Natural Birth— How “Dare” I?!

Posted by in Diary | 2 comments

“Obnoxious kid…that was me!”

I delivered our son after 16 hours of labor without medication. Up until the last push, the nurses told us that our hospital room was one of the quietest they had ever witnessed. Why? Because it took all of my concentration to focus on what was happening to me. Now, before I continue… do you remember that obnoxious kid in grade school whose eyes got a little wider when they were faced with the treacherous “double dare”? Yeah, I was that child. Anyone who knows me will tell you that I have an incessant need to prove myself. It’s a horrible trait and I’m working on it.

In my second trimester my husband and I were leaving my uncle’s house, and I was asked, “Are you going to deliver the baby naturally?” Before, I could even answer, everyone was already laughing at the thought of me denying medication. In my head, they just as sure to have double dared me.

My husband loves me and hates to see me in any pain.
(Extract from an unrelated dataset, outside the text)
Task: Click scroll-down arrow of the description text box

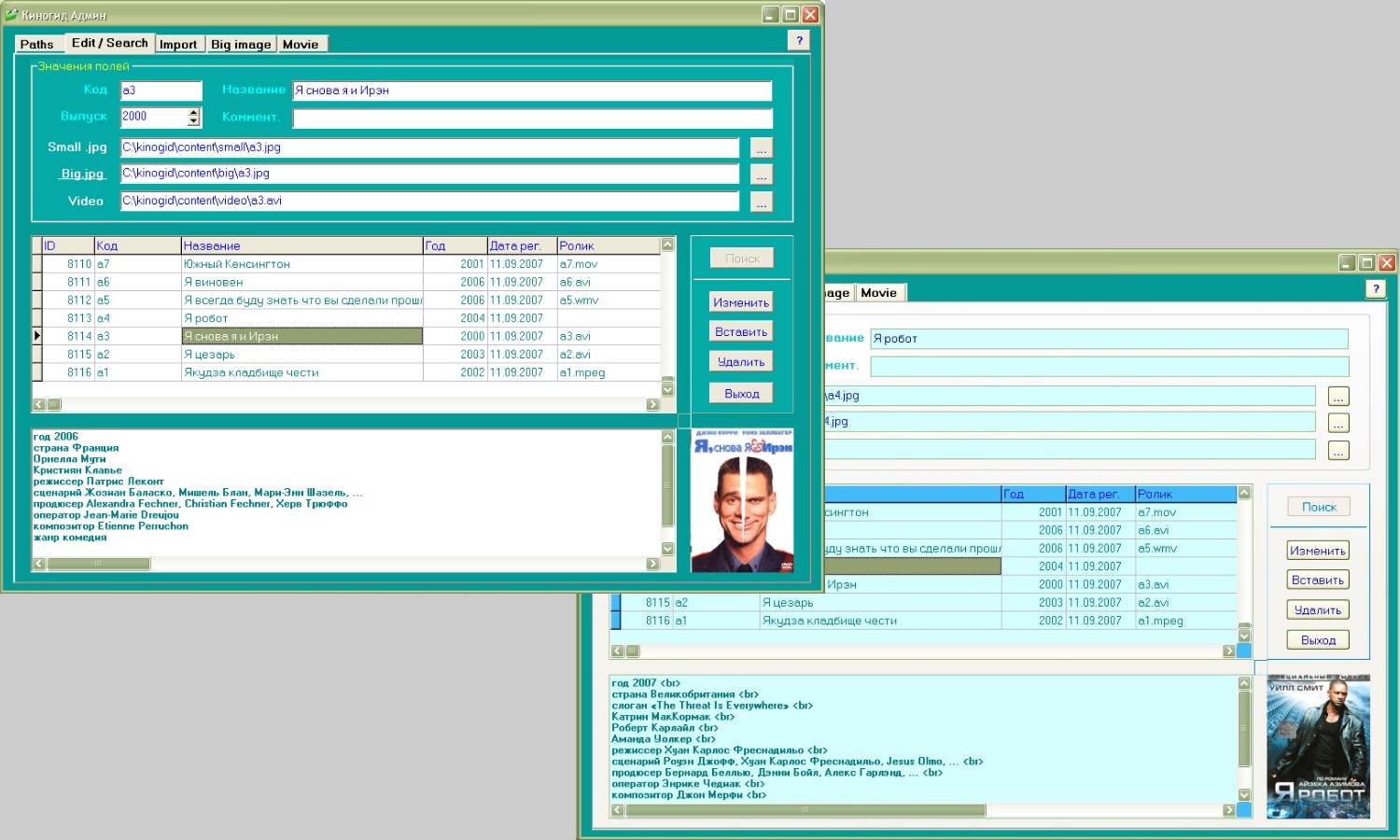Action: click(x=667, y=549)
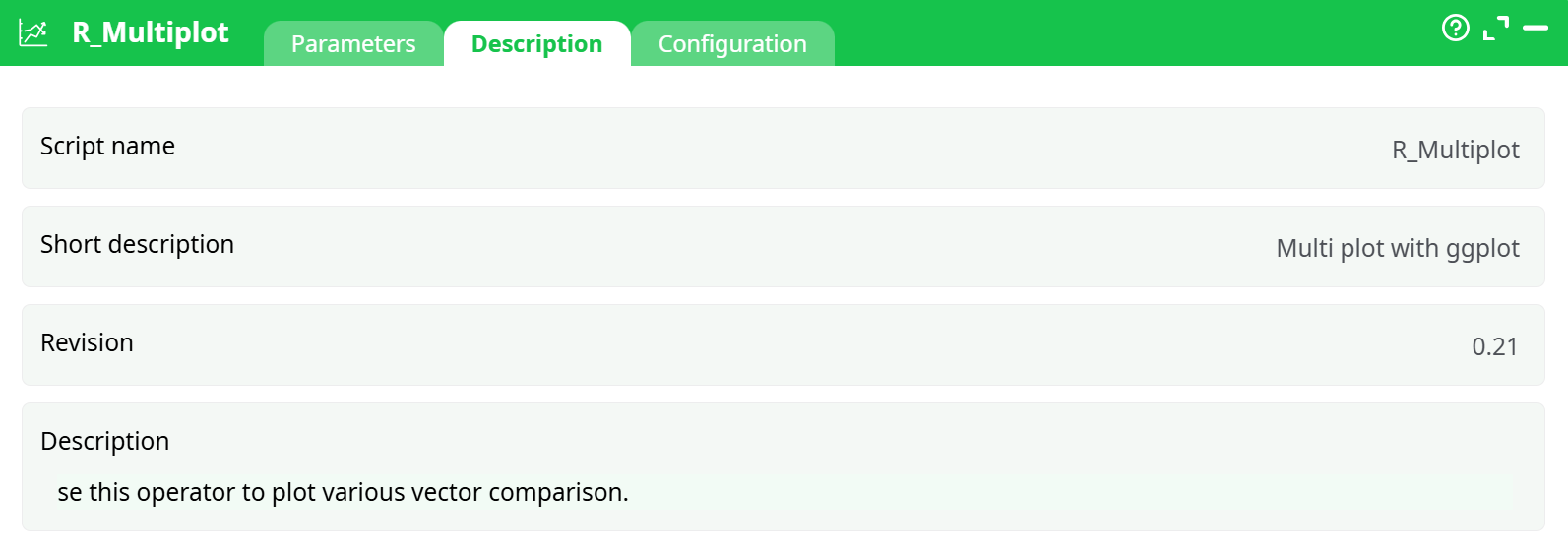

He encouraged me to drop my idea of a natural birth. But, the more he questioned me, the more indignant I became. One day I was so drunk off my defiant indignation that we had a conversation that went like this:

Him: Baby, everyone knows how strong you are, when the time comes just take the epidural.

Me:  Years ago my ancestors, slaves, would trudge through the cotton field literally barefoot and pregnant, and as the pain of giving birth would strike their bodies, do you know what they would do?
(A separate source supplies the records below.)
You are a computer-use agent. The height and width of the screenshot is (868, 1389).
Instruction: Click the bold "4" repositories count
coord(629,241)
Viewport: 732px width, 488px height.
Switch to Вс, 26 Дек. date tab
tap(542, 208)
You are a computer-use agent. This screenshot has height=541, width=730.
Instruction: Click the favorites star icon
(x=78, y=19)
Him: <side eye> I don’t like where this is going, but I am sure you’re still going to tell me…

Me: <ignoring his sarcasm> They would squat where they stood…

Him: <interrupting> Are we sure they “squatted” or was it more of a “kneel”?

Me: <ignoring his sarcasm…again> THEY WOULD SQUAT

Him: <interrupting…again> Hold on! You weren’t there, what makes you think they didn’t “kneel”?

Me: FINE!!! <now shouting> THEY WOULD KNEEL IN THE SPOT THEY ONCE STOOD AND WITH ALL THE POWER IN THEIR BODY (DESIGNED BY GOD TO CARRY AND GIVE LIFE) THEY WOULD BITE DOWN ON A STICK AND PUSH OUT THE BABY, PRAY OVER THEM, STAND-UP AND CONTINUE PICKING COTTON. DO YOU UNDERSTAND WHAT I’M SAYING?

Him: <pause> Baby, you’re not a slave and sticks aren’t covered under our insurance.

Such the funny guy! Here’s the real point, after being blessed to deliver a healthy 6 lbs. 12.2 ounce, 19-inches long, beautiful baby boy, I realized that no matter how you deliver a child whether naturally, with an epidural, c-section, or stick… the fact that your child is here makes you a HERO.

My diary entry is this, “It’s childbirth, not a competition. Everyone receives the same door prize at the end.”

2 Comments

  1. I love your blog. The stories you share are so touching, inspiring and honest. This one made me laugh out loud. As you might imagine, I can absolutely relate to that stubborn and “incessant need to prove myself.” Like you, I’m working on it. 🙂 Keep writing. This is wonderful.

    • This compliment coming from a REAL writer like you is a badge of honor! Thank you so much for the support. Aries Rule.